April 10, 2026

Continued progress ensuring access to mental health care

We’re committed to improving behavioral health care and delivering evidence-based, high-quality mental health services as an essential part of total health.

Across California and the nation, demand for mental health care continues to exceed the available resources. Despite these ongoing challenges, Kaiser Permanente has made significant progress improving member access to care. Since 2020, we’ve invested more than $2 billion to expand mental health facilities, hire and train clinicians, and grow our provider network so members can get care faster. Today, we offer more choice and access than ever before and meet or exceed all state requirements for timely access to mental health care.

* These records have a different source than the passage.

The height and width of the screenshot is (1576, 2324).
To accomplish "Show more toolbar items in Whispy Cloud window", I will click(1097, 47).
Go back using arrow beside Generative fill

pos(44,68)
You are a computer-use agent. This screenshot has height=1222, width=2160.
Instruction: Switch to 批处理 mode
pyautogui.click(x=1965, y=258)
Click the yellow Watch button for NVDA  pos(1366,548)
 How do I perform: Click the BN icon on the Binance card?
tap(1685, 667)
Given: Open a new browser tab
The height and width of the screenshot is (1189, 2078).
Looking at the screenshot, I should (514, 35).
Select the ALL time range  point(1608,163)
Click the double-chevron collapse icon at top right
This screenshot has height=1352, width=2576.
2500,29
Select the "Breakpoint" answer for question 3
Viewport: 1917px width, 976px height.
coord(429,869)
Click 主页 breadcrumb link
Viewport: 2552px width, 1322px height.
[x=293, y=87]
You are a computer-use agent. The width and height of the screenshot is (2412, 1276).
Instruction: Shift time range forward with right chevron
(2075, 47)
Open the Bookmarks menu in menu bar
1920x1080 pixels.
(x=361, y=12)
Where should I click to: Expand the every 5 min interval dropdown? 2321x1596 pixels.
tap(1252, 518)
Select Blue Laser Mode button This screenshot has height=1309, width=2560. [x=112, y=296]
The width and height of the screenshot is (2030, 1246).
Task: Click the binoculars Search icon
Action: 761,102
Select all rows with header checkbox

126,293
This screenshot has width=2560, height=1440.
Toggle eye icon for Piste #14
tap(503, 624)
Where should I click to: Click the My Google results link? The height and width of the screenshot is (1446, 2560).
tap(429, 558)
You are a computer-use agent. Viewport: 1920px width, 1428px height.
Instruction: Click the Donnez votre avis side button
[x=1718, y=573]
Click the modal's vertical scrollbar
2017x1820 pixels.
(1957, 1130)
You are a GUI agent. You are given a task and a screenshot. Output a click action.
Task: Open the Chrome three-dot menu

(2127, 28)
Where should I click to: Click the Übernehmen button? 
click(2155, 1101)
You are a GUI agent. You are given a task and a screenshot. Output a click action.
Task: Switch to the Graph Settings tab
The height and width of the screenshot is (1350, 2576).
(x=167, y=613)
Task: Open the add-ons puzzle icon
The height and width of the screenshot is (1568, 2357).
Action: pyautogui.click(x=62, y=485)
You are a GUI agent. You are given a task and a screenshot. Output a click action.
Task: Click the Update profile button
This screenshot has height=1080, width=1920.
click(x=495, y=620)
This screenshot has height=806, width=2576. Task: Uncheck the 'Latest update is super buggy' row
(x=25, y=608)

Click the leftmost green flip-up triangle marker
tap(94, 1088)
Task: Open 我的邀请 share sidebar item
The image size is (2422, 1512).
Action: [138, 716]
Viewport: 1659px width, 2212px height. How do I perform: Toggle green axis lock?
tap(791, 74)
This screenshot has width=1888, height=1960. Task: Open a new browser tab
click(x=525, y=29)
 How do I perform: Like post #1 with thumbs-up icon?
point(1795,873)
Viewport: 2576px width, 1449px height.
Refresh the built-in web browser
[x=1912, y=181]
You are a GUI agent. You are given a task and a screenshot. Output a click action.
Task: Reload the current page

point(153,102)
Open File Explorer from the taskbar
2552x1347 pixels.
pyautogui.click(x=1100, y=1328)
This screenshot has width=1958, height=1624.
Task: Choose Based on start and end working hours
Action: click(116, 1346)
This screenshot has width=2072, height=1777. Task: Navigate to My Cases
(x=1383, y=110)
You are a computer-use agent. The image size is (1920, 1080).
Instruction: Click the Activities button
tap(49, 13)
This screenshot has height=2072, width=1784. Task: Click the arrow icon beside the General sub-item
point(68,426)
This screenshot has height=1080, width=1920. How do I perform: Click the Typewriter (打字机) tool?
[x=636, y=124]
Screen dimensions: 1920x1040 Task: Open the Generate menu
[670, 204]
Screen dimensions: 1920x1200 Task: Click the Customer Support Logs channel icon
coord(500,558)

We have greatly expanded our behavioral health network and implemented new tools to track supply and demand across California. Since 2024, we have grown our network of internal and external licensed mental health professionals to nearly 35,000 across the state to ensure our patients have timely access to care. Thanks to the flexibility this expanded network provides, our patients can get nonurgent appointments to meet their clinical needs within regulatory access standards. Those with urgent care needs can generally get appointments within 48 hours, and for anyone in crisis we have staff available 24 hours a day, 7 days a week.

We’re enabling a strong pipeline of mental health clinicians, investing in programs like the Kaiser Permanente Mental Health Scholars Academy, which partners with 8 California academic institutions that offer mental health degree programs to support Kaiser Permanente’s working professionals. We have additional investments to support our own pipeline and have community investments to help expand statewide capacity in mental health degree and clinical training programs, emphasizing graduating students who reflect community needs.

Our progress is also reflected in our most recent quarterly update to the California Department of Managed Health Care about how we are implementing the corrective action work plan related to the 2023 settlement agreement with the department.

To make getting the right care easier, we have streamlined how members find and schedule behavioral health services, so they can book directly with mental health clinicians. To ensure member concerns are addressed promptly and appropriately, we strengthened our grievance and appeals processes. And to help ensure we can see any problems early and act quickly, we have enhanced our quality assurance program through improved data access, analytics, and auditing.

This work is informed by what members have told us — through surveys we conducted of 6,000 current and former members, interviews, and analysis of millions of visits and claims. We continue to meet regularly with the California Department of Managed Health Care and appreciate its support and oversight as we implement the corrective action work plan. This work reflects Kaiser Permanente’s full accountability for improving behavioral health care and our continued commitment to delivering evidence-based, high-quality mental health services as an essential part of total health.